The market moved through another Friday session with a modest gain of 0.53%, guiding the Madrid index toward a higher footing as investors watched a flood of earnings reports and macro indicators, including Spain’s CPI and the UK GDP release. The day started with positive momentum as traders positioned ahead of key data, helping the index climb toward the 9,231 level and set a reassuring tone for a session crowded with corporate results and economic updates across Europe.
After closing Thursday up 0.16%, the Madrid selector aimed to regain the 9,200 mark as the National Institute of Statistics in Spain reported an interannual rise of 0.6% from the prior month. The annual figure climbed by eight-tenths to 4.1%, with the April CPI release capturing attention and shaping sentiment for the day’s trading. The data underscored the inflation backdrop and its potential implications for domestic policy and share prices across sectors.
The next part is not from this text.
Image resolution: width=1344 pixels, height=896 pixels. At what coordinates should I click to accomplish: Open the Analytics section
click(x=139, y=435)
Before the bell, investors had already absorbed news that the United Kingdom’s GDP showed a 0.1% expansion, maintaining a parallel with the growth trajectory seen in the fourth quarter of 2022. As markets prepared for the next moves, attention turned to the European Central Bank and its vice president Luis de Guindos, along with the broader macro picture and earnings results anticipated in European trading hubs, including Barcelona’s activity corridor.
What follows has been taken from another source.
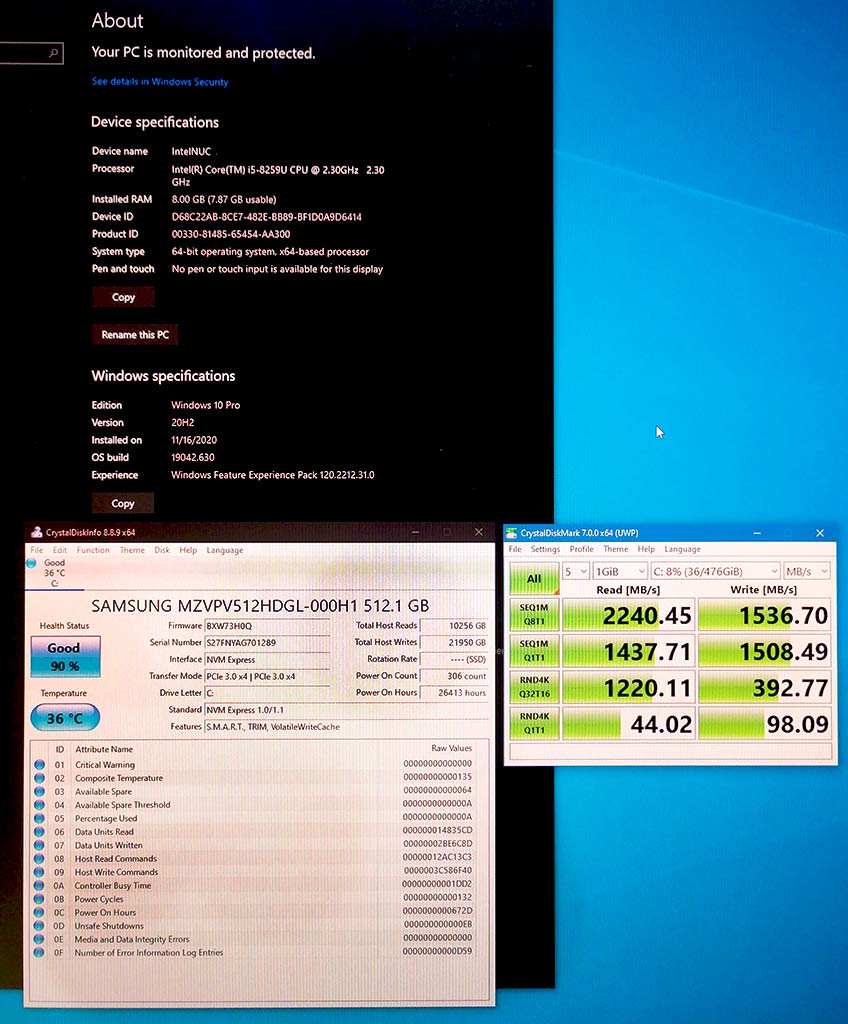Click the magnifier icon in Settings search box

(54, 53)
At the opening whistle, the Ibex 35 posted selective gains among blue chips. Acerinox led with about a 2.1% rise, followed by IAG up roughly 1.41%, CaixaBank around 1.36%, and Ferrovial near 1.34%. Some names edged lower, with Solaria sliding about 2% while Naturgy Energy eased nearly 0.92%, Repsol declined around 0.54%, and Acciona eased about 0.25%. The balance of the index showed a broader spectrum of movement as traders weighed earnings and macro commentary against prices across the energy, financial, and industrial sectors.
Across Europe, other major markets opened higher, with Paris advancing about 0.7%, Milan up around 0.66%, and Frankfurt and London gaining roughly 0.38%. The broad-based improvement reflected a cautious but constructive mood as investors digested earnings and macro signals before the weekend. In energy markets, Brent crude slipped about 0.56% to near $74.56 per barrel, reflecting a softer European energy complex, while U.S. benchmark WTI indicated a mild retreat around 0.48% to about $70.53 per barrel, underscoring a global price reaction to near-term supply dynamics.
On the currency front, the euro traded around $1.0931, signaling persistent exchange-rate dynamics amid regional macro considerations. Spain’s risk premium hovered around 107.2 basis points, and the yield on the benchmark ten-year bond settled near 3.332%, signaling a steady but sensitive environment for fixed income within the euro area. The day’s combination of earnings, inflation readings, and growth data shaped a nuanced market tapestry, where investors weighed the balance between growth momentum and price pressures while positioning for upcoming policy commentary and earnings cycles.